**Selected excerpt:**
((

The *describe()* function on the Pandas DataFrame lists 8 statistical properties of each attribute. They are:

Count,
Mean,
Standard Deviation,
Minimum Value,
25th Percentile,
50th Percentile (Median),
75th Percentile,
Maximum Value. 

In [None]:
# Generate statistical summary 
description = data.describe()
print("Statistical summary of the data:\n")
description

# EDA (Exploratory Data Analysis)
- 탐색적 데이터 분석
- https://medium.com/mighty-data-science-bootcamp/eda-%EB%8D%B0%EC%9D%B4%ED%84%B0-%EC%84%A4%EB%AA%85%EC%84%9C%EC%97%90%EC%84%9C-%EC%8B%9C%EC%9E%91%ED%95%98%EA%B8%B0-230060b9fc17

**Distribution of the *Outcome* attribute**

The data considered here is an example of a classification data. We can get an idea of the distribution of the *Outcome* attribute in Pandas. 

In [None]:
class_counts = data.groupby('Outcome').size() 
print("Class breakdown of the data:\n")
print(class_counts)

In [None]:
v,c=np.unique(data['Outcome'], return_counts=True)
v,c

Therefore, there are a total of 768 entries in the dataset. The outcome variable is set to 1 for 268 entries, and the rest are set to 0. 

**Correlation between all pairs of attributes:** 

We can use the *corr()* function on the Pandas DataFrame to calculate a correlation matrix. For calculating correlation, Pearson’s Correlation Coefficient is used here. *Pearson’s Correlation Coefficient* assumes a normal distribution of the attributes involved. A correlation of -1 or 1 shows a full negative or positive correlation respectively. On the other hand, a value of 0 shows no correlation at all.

))

**Task description:**
According to the Pandas notebook excerpt, for how many entries is the outcome variable set to 1?

**Items:**
((

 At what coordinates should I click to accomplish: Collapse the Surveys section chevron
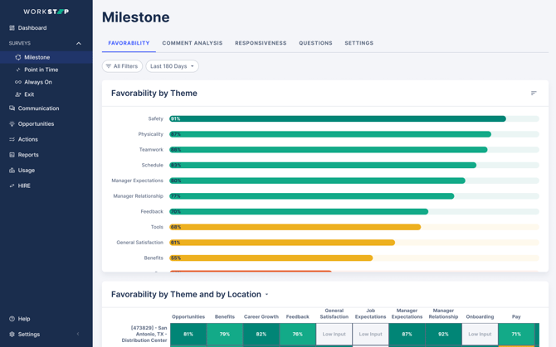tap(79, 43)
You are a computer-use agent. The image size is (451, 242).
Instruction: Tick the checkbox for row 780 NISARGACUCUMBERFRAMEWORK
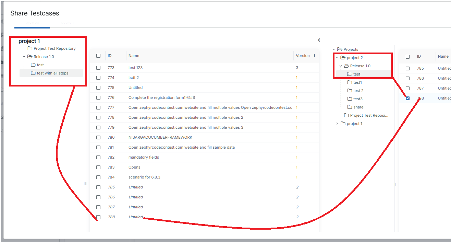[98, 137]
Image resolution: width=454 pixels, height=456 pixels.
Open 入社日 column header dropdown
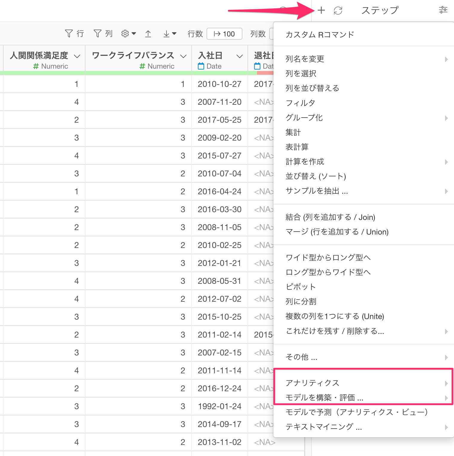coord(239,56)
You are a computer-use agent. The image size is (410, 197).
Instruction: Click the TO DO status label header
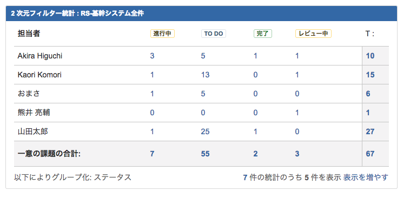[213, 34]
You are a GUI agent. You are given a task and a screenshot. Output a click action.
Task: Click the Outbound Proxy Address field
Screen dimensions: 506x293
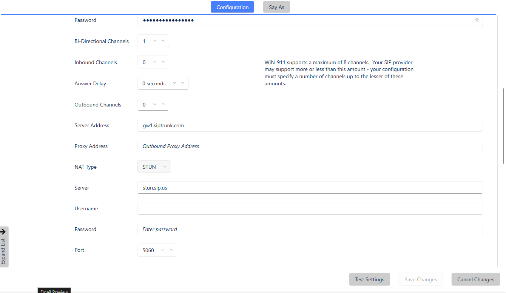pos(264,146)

))
((

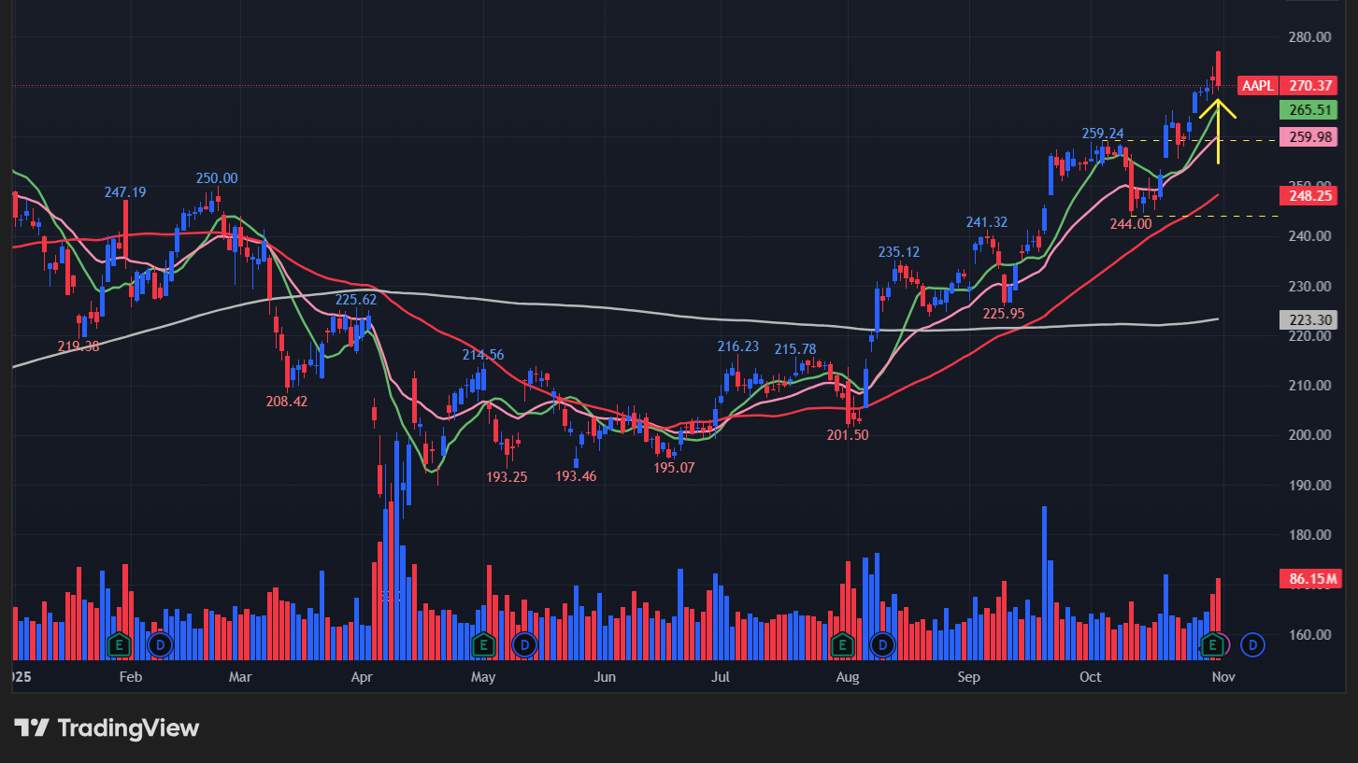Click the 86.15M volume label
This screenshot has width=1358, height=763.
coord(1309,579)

))

**Exercise response:**
268 entries